**WORK TO COMPLETE:** After locating "Given: Show ALL time balance history" in the listing below, copy that line and each one after it exactly, ending with the line that has "bold formatting in".

**EXTRACTED DATA:**
-*-*-
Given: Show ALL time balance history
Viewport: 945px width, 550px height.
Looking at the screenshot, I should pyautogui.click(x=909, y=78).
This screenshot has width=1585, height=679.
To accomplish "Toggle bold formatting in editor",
-*-*-
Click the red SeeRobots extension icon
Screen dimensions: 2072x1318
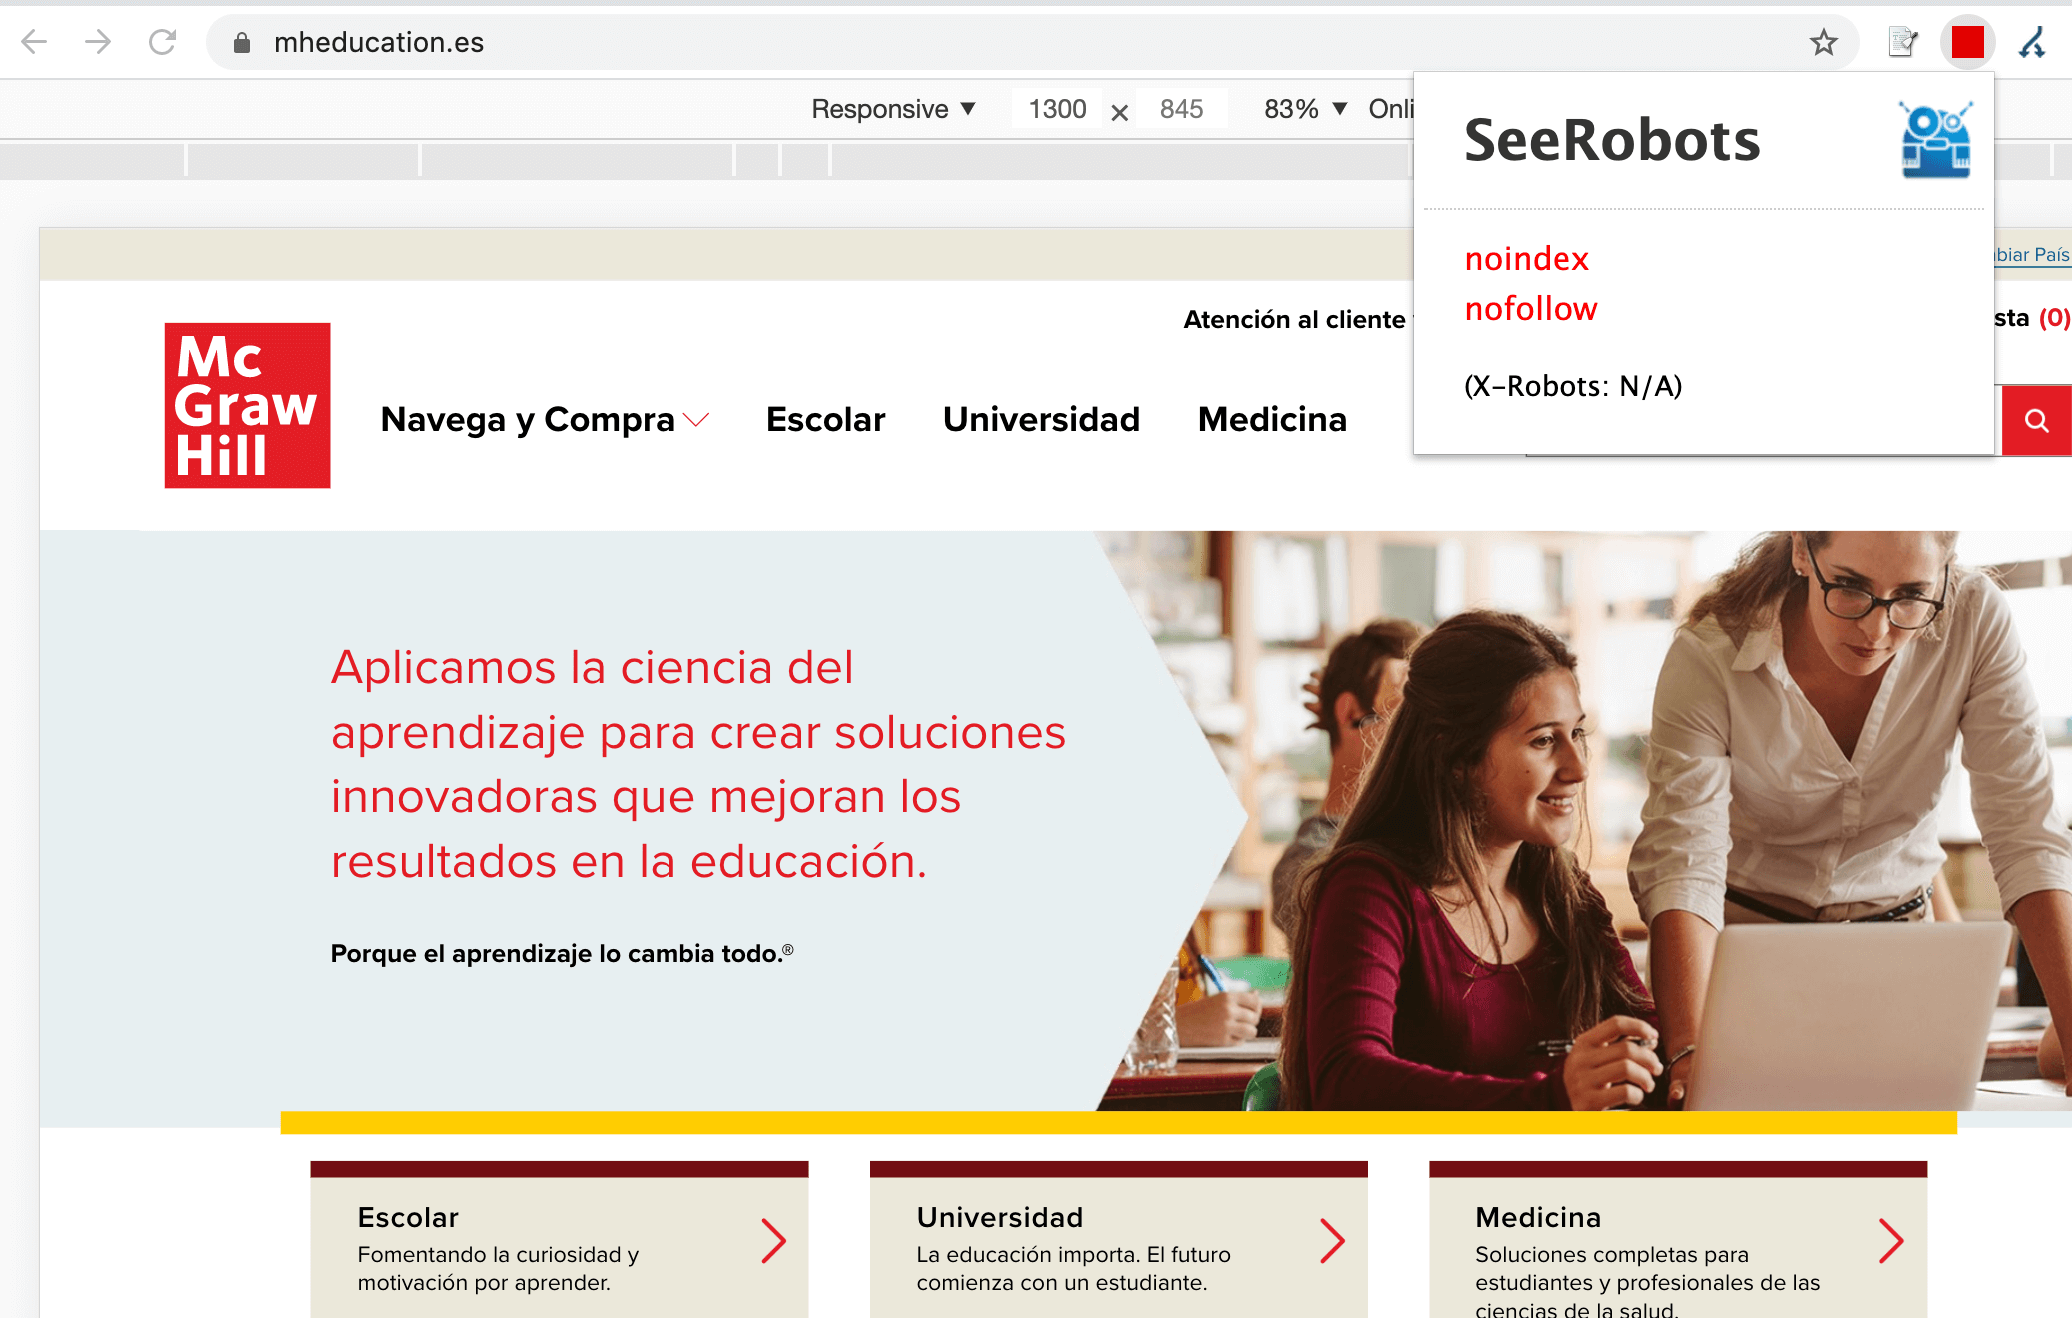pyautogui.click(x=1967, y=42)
-*-*-
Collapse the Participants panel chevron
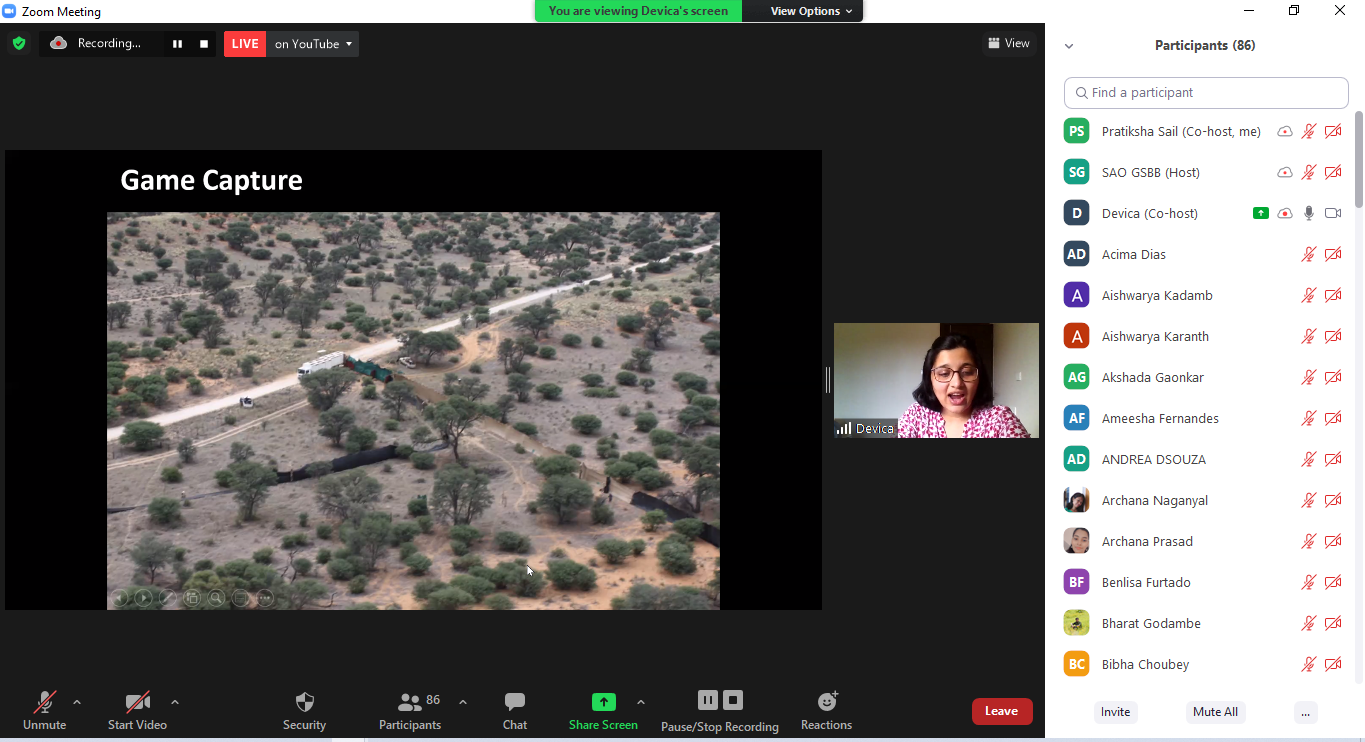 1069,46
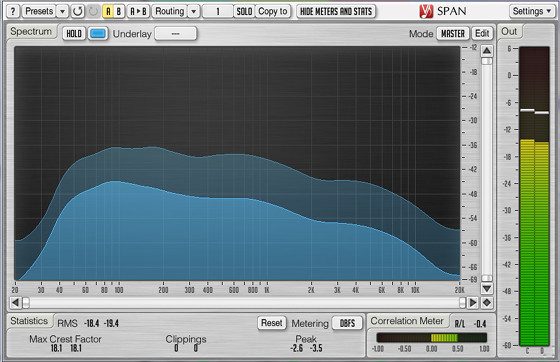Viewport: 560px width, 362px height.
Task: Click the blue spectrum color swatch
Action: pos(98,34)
-*-*-
**TASK RESPONSE:**
Given: Show ALL time balance history
Viewport: 945px width, 550px height.
Looking at the screenshot, I should pyautogui.click(x=909, y=78).
This screenshot has width=1585, height=679.
To accomplish "Toggle bold formatting in editor",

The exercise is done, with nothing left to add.